I am by no means an AWS expert! However, I must confess that I was expecting the user created for this s3 bucket to have permission to access only that bucket. Instead, the user's permissions allow access to any s3 bucket in the account.
{
"Version": "2012-10-17",
"Statement": [
{
"Effect": "Allow",
"Action": [
"s3:*",
"s3-object-lambda:*"
],
"Resource": "*"
}
]
}
Update: Aaah, I think it's because I followed the instructions in the announcement post:
AWS_PROFILE=personal s3-credentials create my-project --bucket-region eu-west-2 --statement '{
"Effect": "Allow",
"Action": "textract:*",
"Resource": "*"
}' --create-bucket > ocr.json
This is discussed a bit in the --statement
issue. Indeed, it would be nice if there were a default statement which set the resource based upon the bucket that had been created.
I think fundamentally, this project could be split into two pieces. The part that manages bucket and principal policies for access to S3 is really useful. The part that provisions long-term credentials via IAM Users is something I'd like to discourage. In general, long-term credentials are only appropriate when there is no trusted source of identity that can be relied on.
For your local dev machine, you (a human) are the source of identity. IAM Identity Center (formerly AWS SSO) provides the best way to have AWS credentials on behalf of a human. Log in once per day, and your tools get access to short-lived AWS credentials.
For something like an EC2 instance, AWS is the trusted source of identity, and can provide short-lived credentials by giving the instance an IAM role.

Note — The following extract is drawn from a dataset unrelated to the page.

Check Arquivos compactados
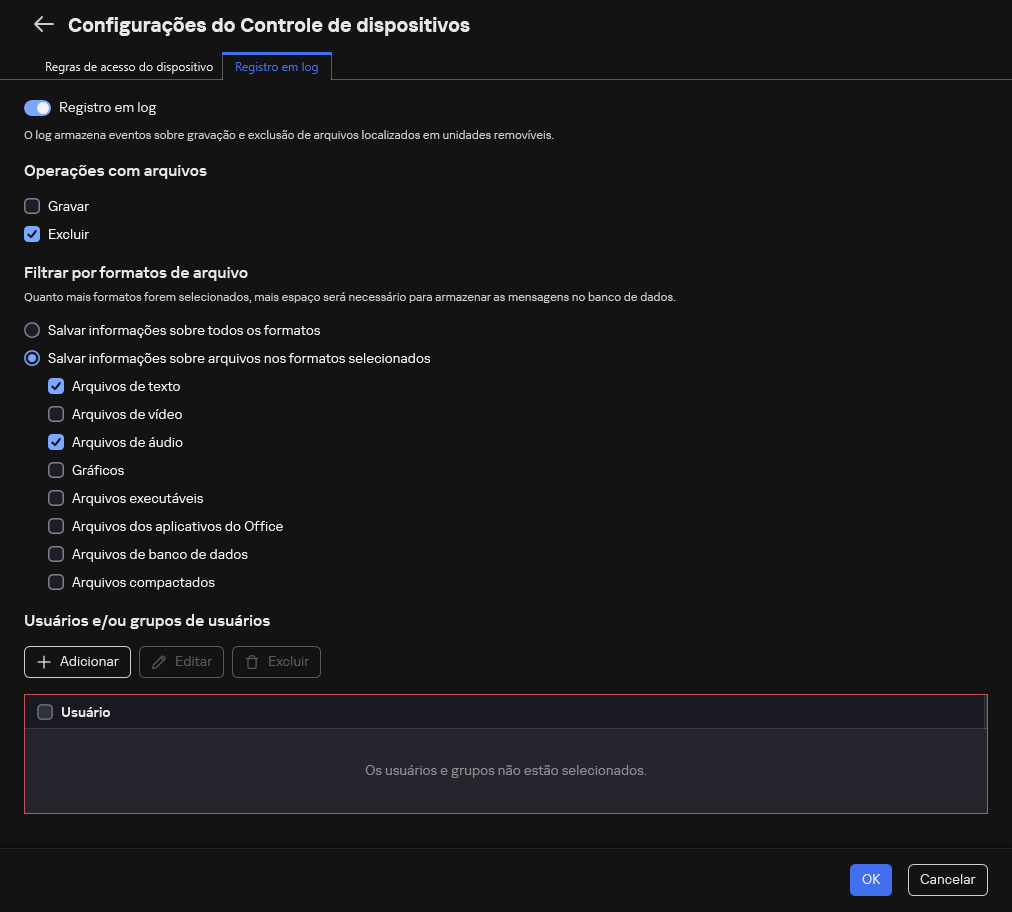The height and width of the screenshot is (912, 1012). click(x=56, y=582)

For something like GitHub Actions, the provider is a trusted source of identity, and you can use the GitHub OIDC token provided to an action to assume an IAM role, giving the action short-lived AWS credentials with no secrets embedded in your action at all, see https://github.com/aws-actions/configure-aws-credentials
If you're running an automated process on, say, a server sitting under your desk at home, that's the case where you don't have a trusted source of identity, and you end up needing long-term credentials of some kind. But because this should be the exception rather than the rule, placing IAM user creation as the default, central part of this tool is a mistake imo.

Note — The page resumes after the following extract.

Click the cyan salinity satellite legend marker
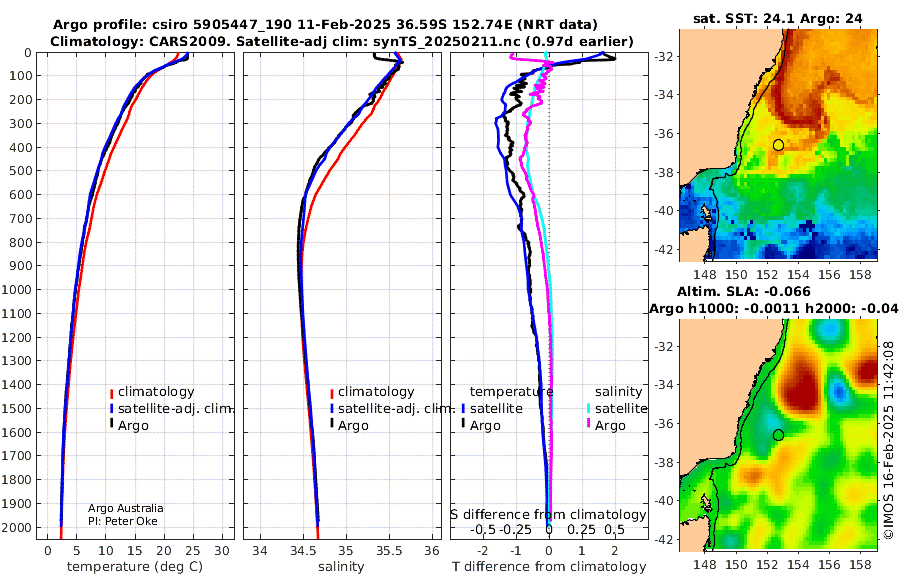The width and height of the screenshot is (900, 580). point(588,409)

Hi @benkehoe - thanks very much for dropping by. Your feedback is definitely the kind of thing I've been looking for.
I built this tool because I have a whole bunch of cases where I've needed to create long-term IAM credentials for accessing an S3 bucket, where the STS route isn't applicable.
All of these are things I've run into:
- Running Transmit on my Mac laptop to upload files to a bucket
- Backup scripts running on a Digital Ocean machine in a cron
- An application deployed to Vercel which needs to pull images from a private S3 bucket, then resize and serve them: https://github.com/simonw/s3-image-proxy
- The "machine under my desk" case - a machine in my home that backs things up to S3
And now a confession: I would like to use OIDC for my GitHub Actions (I use long-term credentials for those instead a the moment). But I've read that GitHub OIDC documentation multiple times and it utterly befuddles me - I cannot figure it out!
I swear OIDC between GitHub and AWS is one of the hardest problems in computer science. I really, really wish someone would turn that into a sequence of steps that I can follow. I used to feel ashamed about this, but I think it's a case where it's not me, it's them.
I have this note on the documentation homepage at the moment: https://s3-credentials.readthedocs.io/en/stable/
If your code is running in EC2 or Lambda you can likely solve this using roles instead. This tool is mainly useful for when you are interacting with S3 from outside the boundaries of AWS itself.
Definitely happy to tighten that up with additional notes and recommendations.